Foong on Finance: CEO’s Observations
Last month, I attended a press briefing given by Prudential Real Estate Investors (PREI), which invests in real estate on behalf of institutional clients. Here is what PREI CEO Allen Smith said. The company has sold more than $1 billion in commercial real estate this year, and Smith said that a lack of liquidity has…
Last month, I attended a press briefing given by Prudential Real Estate
Investors (PREI), which invests in real estate on behalf of
institutional clients.
Here is what PREI CEO Allen Smith said. The company has sold more than
$1 billion in commercial real estate this year, and Smith said that a
lack of liquidity has not been a problem with its buyers.
Buyers in these transactions were able to do get financing, if they
were willing to pay a price for it. We are talking about commercial
real estate in general, and not only about multifamily.
One encouraging sign in the market, says Smith, is that some buyers
have been willing to pay all-cash in some instances, and this has been
the case even on the large deals. But he notes that although the
bid-ask spread is narrowing, the volume of investment sales
transactions is still coming off of a small base.

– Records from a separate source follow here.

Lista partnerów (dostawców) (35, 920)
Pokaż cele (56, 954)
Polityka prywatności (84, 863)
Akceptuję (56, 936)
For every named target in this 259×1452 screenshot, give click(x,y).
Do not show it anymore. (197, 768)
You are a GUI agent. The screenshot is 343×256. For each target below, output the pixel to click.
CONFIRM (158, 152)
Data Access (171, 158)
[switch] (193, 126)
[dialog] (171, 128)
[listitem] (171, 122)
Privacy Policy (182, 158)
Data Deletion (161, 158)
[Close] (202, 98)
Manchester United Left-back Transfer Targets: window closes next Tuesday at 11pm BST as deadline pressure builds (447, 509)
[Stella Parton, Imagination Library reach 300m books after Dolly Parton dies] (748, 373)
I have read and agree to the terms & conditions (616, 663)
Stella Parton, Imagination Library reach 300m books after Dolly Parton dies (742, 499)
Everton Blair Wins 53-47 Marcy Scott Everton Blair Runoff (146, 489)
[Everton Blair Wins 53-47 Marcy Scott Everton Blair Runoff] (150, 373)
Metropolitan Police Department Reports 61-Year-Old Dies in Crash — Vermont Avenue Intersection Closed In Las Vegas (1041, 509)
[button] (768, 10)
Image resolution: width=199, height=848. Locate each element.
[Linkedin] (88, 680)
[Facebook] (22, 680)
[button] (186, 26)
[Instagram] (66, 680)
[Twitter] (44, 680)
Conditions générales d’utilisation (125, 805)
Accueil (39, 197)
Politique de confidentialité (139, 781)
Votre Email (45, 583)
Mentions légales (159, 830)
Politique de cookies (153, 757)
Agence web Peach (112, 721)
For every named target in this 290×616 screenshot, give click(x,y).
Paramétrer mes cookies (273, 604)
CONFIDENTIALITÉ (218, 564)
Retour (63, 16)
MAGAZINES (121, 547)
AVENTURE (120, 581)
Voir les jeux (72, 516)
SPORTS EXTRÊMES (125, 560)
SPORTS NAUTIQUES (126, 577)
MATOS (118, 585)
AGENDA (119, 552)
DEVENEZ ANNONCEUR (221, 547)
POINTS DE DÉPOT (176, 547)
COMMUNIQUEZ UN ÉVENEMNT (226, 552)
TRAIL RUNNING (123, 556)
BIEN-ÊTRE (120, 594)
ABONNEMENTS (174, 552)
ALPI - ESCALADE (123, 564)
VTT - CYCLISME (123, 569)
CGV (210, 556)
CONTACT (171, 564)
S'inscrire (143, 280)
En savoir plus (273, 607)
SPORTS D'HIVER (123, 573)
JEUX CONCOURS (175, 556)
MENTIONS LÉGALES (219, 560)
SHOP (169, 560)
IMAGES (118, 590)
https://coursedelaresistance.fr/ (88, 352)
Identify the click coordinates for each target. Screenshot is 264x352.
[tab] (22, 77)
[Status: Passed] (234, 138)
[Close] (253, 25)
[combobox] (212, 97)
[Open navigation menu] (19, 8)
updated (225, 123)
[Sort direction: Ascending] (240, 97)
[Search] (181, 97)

Where financing is concerned, Smith noted that for now, those involved
want to avoid the problem of maturing loans that may not be able to
refinance for one reason or other. Borrowers and lenders are “engaged
in a delicate dance” in which neither wants to “rock the boat” unless
there is payment default, Smith says.
The strategy is to try to “kick the can down the road” to a point where market conditions are more favorable than today.
Cap rates today are in the low-6 to low-7 percent range for apartment
properties, compared to 8.5 to 10 percent range for commercial
properties, reports Smith. Most investors are looking at IRRs of 9.5 to
11 percent.
As for fundamentals, Smith notes that they are deteriorating across the
board. As long as unemployment increases, commercial real estate will
not recover, says Smith, and unemployment is not set to decline until
the middle of next year (2010).
Smith sees opportunities in three areas: debt related instruments,
public securities and distressed property investing. But he says the
distressed property market is “slow to reveal itself,” and it will take
some time before opportunities will be available “in scale.”